Ein unglaubliches Panorama mit Blick auf das zu querende Schneefeld, auf den Wildstrubelgletscher und den Steghorngletscher und auf die umliegenden Berge. Wir genießen die Ausblicke und das Gefühl, den längsten Klettersteig der Schweiz gemeistert zu haben. Dann machen wir uns auf und starten den 1600 Tiefenmeter langen Abstieg. Großen Spaß haben wir bei der Durchquerung des Schneefelds, dann geht es weiter auf steinigen Pfaden und später durch ein flaches Tal mit den Ausläufern des Gletscherbaches. Kurz vor Erreichen der Bergbahn durchqueren wir noch gelb-blühende Blumenwiesen mit Schafherden. Dann entscheiden wir uns dazu, den Abstieg auch noch in Angriff zu nehmen, nur einer ist kniegeplagt und freut sich auf die Fahrt mit der Bergbahn. Um ca. 19 Uhr stehen wir wieder unten am Parkplatz (bzw. sitzen oder liegen). Die beinahe zwölf-Stunden-Tour hat uns gefordert, aber nicht überfordert. Dennoch sind wir richtig platt und freuen uns auf ein ordentliches Abendessen und (ein) Belohnungsbier.
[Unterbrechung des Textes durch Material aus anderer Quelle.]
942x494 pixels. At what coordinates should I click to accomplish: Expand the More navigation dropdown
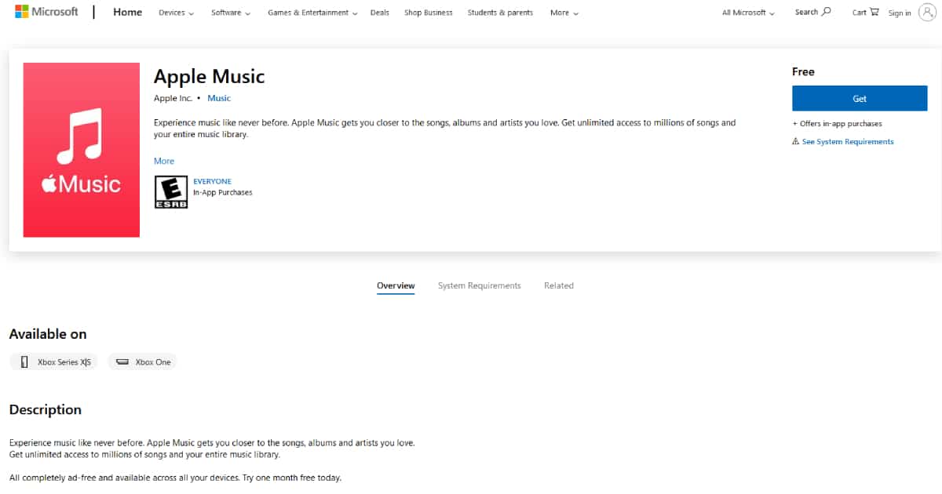pyautogui.click(x=564, y=13)
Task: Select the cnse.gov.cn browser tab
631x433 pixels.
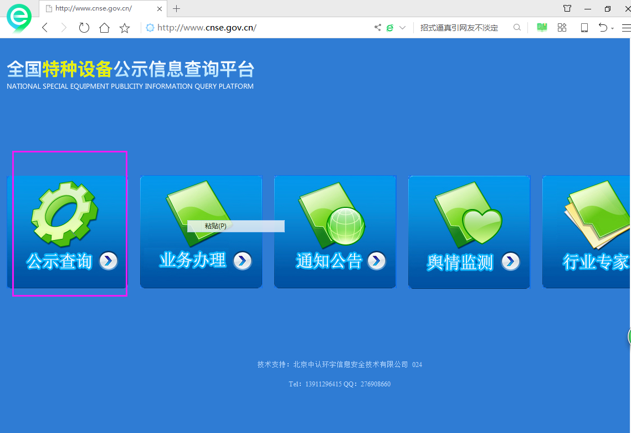Action: click(x=100, y=8)
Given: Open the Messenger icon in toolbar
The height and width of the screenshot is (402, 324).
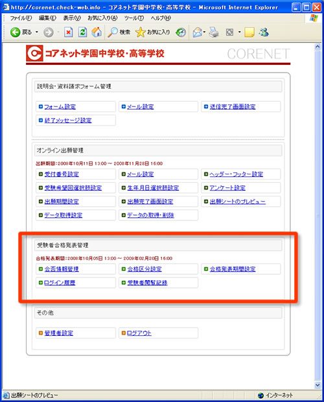Looking at the screenshot, I should coord(264,32).
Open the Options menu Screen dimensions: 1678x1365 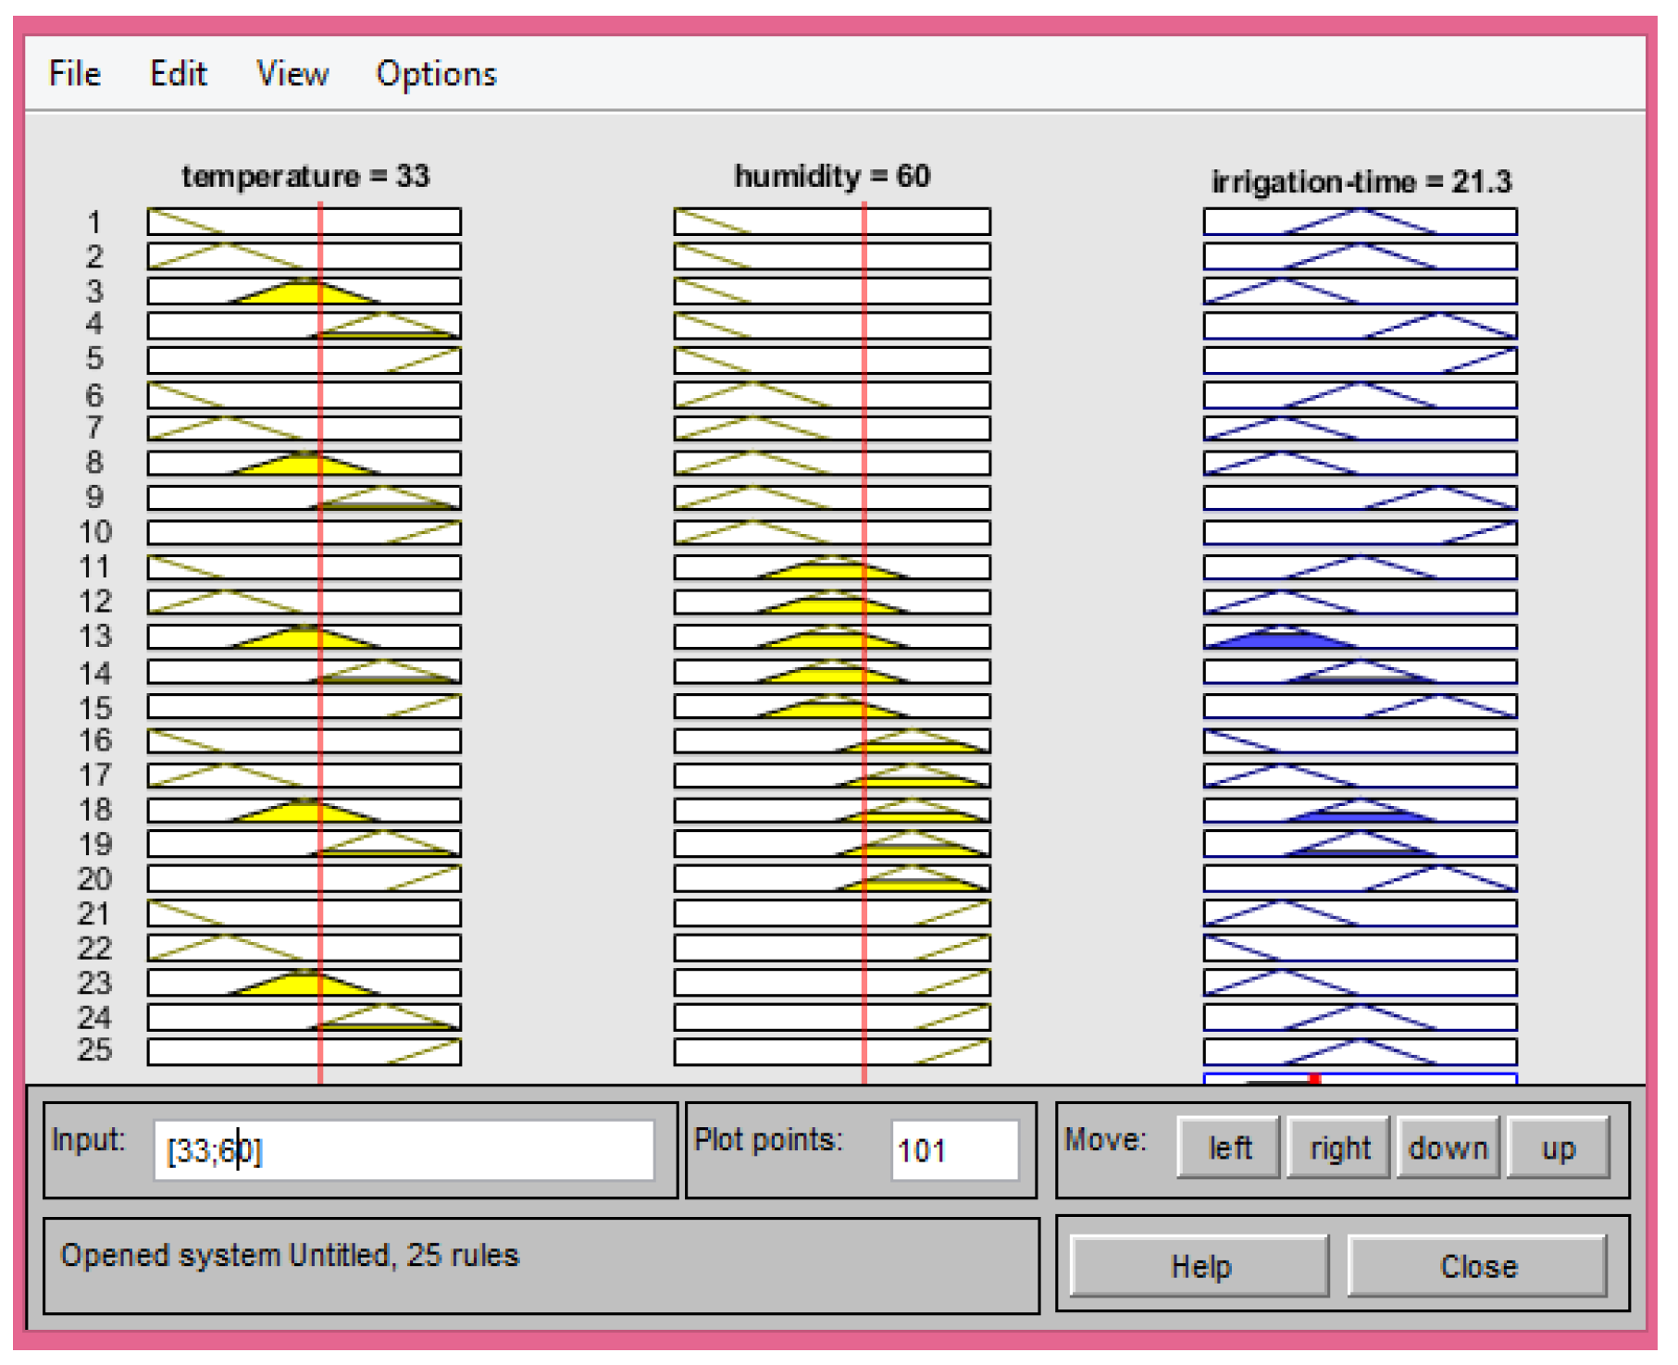[435, 73]
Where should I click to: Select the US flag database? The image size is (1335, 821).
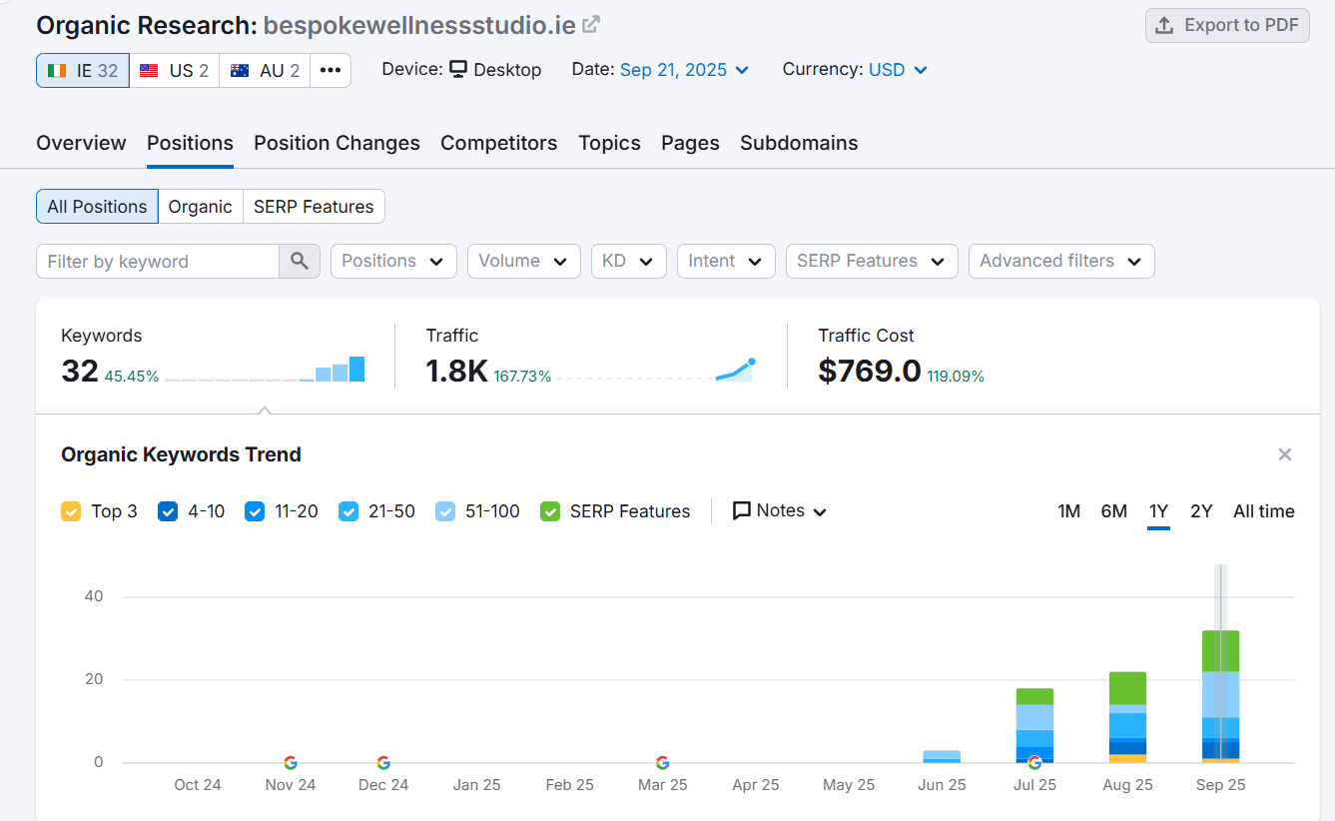pos(174,70)
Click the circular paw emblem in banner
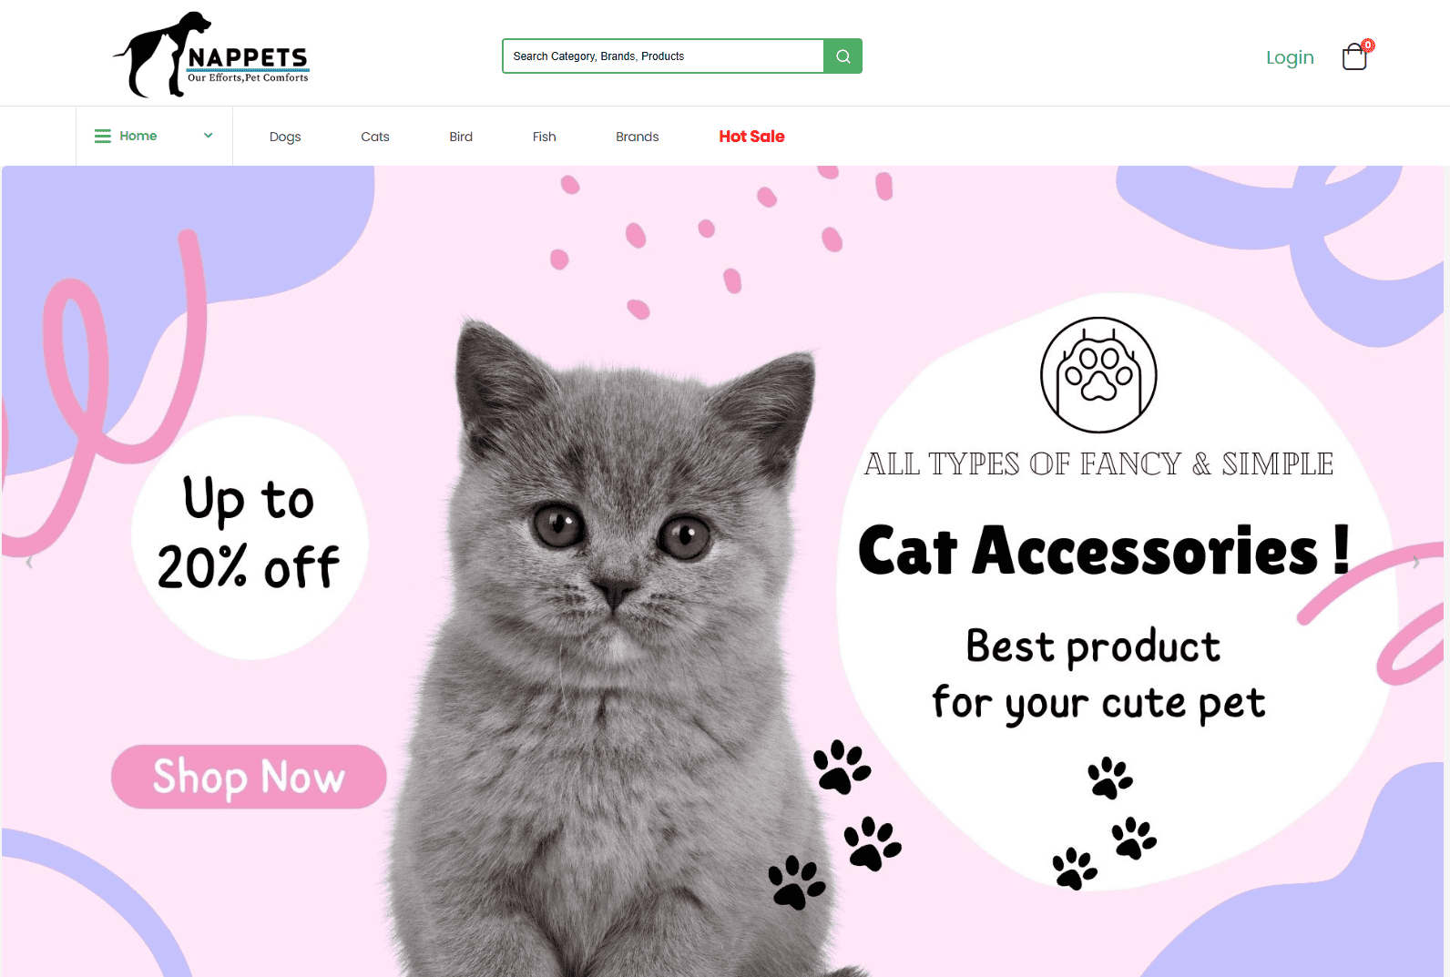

Der Sonntag steht eher im Zeichen der Heimfahrt und Erholung. Als kleinen Stopp halten wir noch an einem Steinbruch, der nun als Klettergarten genutzt wird. Hier klettern wir gemütlich oder liegen im Schatten und genießen das Faulenzen. Das Fazit lautet für alle gleich: Das war ein mega Bergwochenende mit einer tollen Truppe, bestem Bergwetter und spannenden Touren.